*** Opening Data shown ***
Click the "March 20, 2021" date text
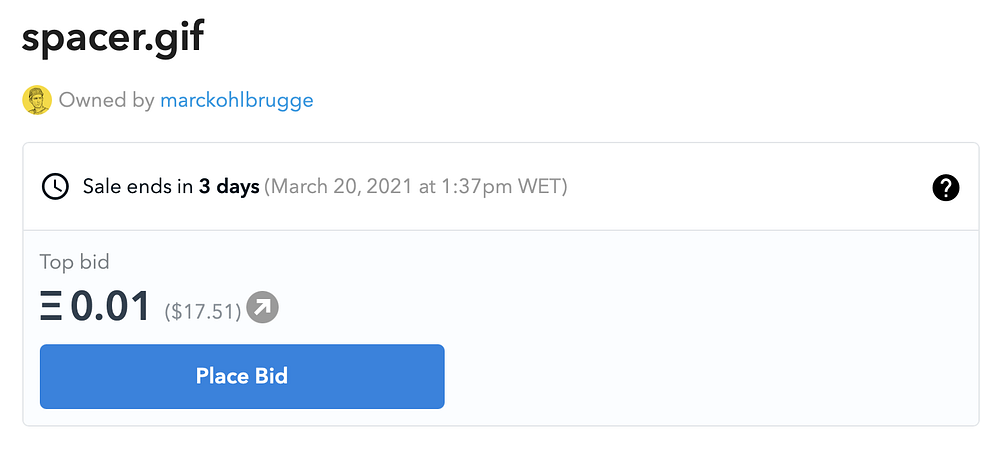 click(x=340, y=186)
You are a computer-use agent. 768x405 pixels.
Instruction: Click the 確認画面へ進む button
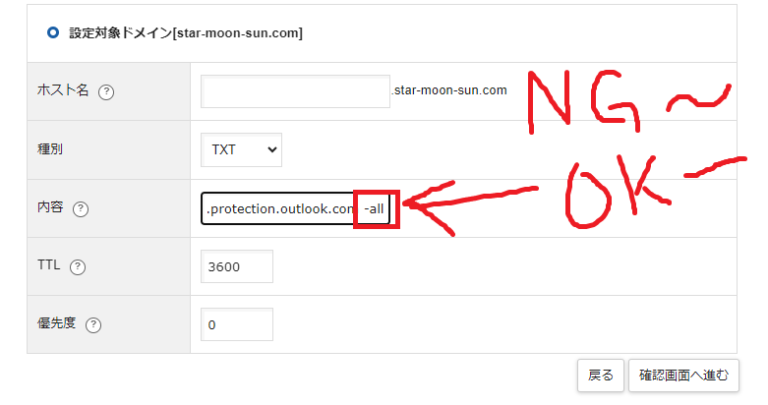click(686, 376)
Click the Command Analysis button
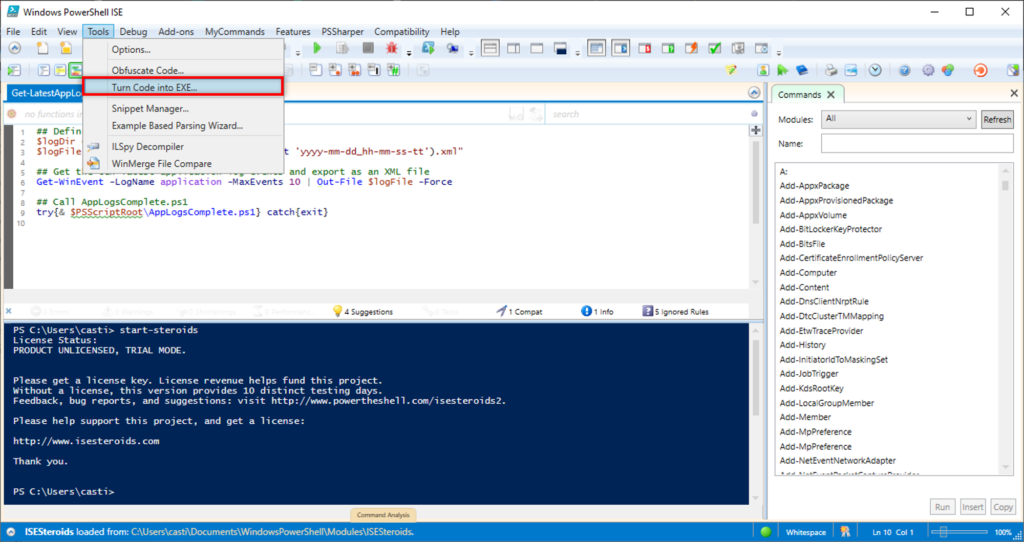The width and height of the screenshot is (1024, 542). 384,515
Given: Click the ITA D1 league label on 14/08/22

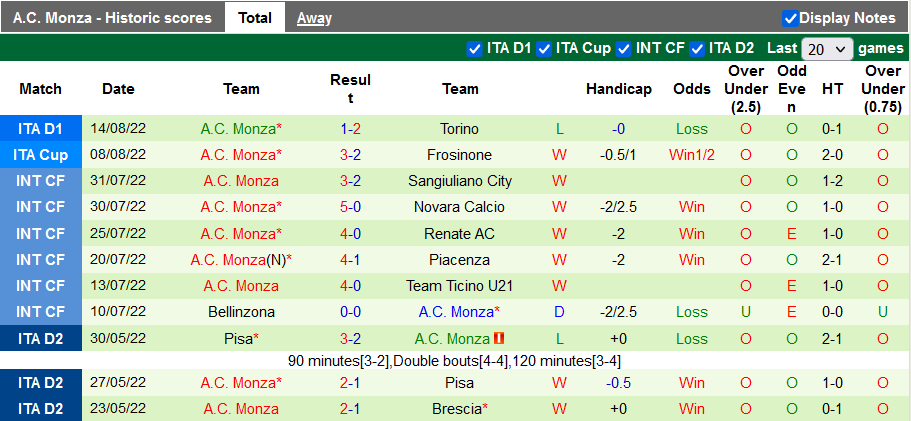Looking at the screenshot, I should [40, 129].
*** Closing Data shown ***
# [Your instructions]
Leaving the pictures out, print every line of the listing exactly.

# [Solution to this exercise]
Click the "March 20, 2021" date text
 click(x=340, y=186)
You are a computer-use agent. 768x405 pixels.
Instruction: Click the 確認画面へ進む button
click(686, 376)
Click the Command Analysis button
The width and height of the screenshot is (1024, 542). 384,515
Given: Click the ITA D1 league label on 14/08/22

Looking at the screenshot, I should [40, 129].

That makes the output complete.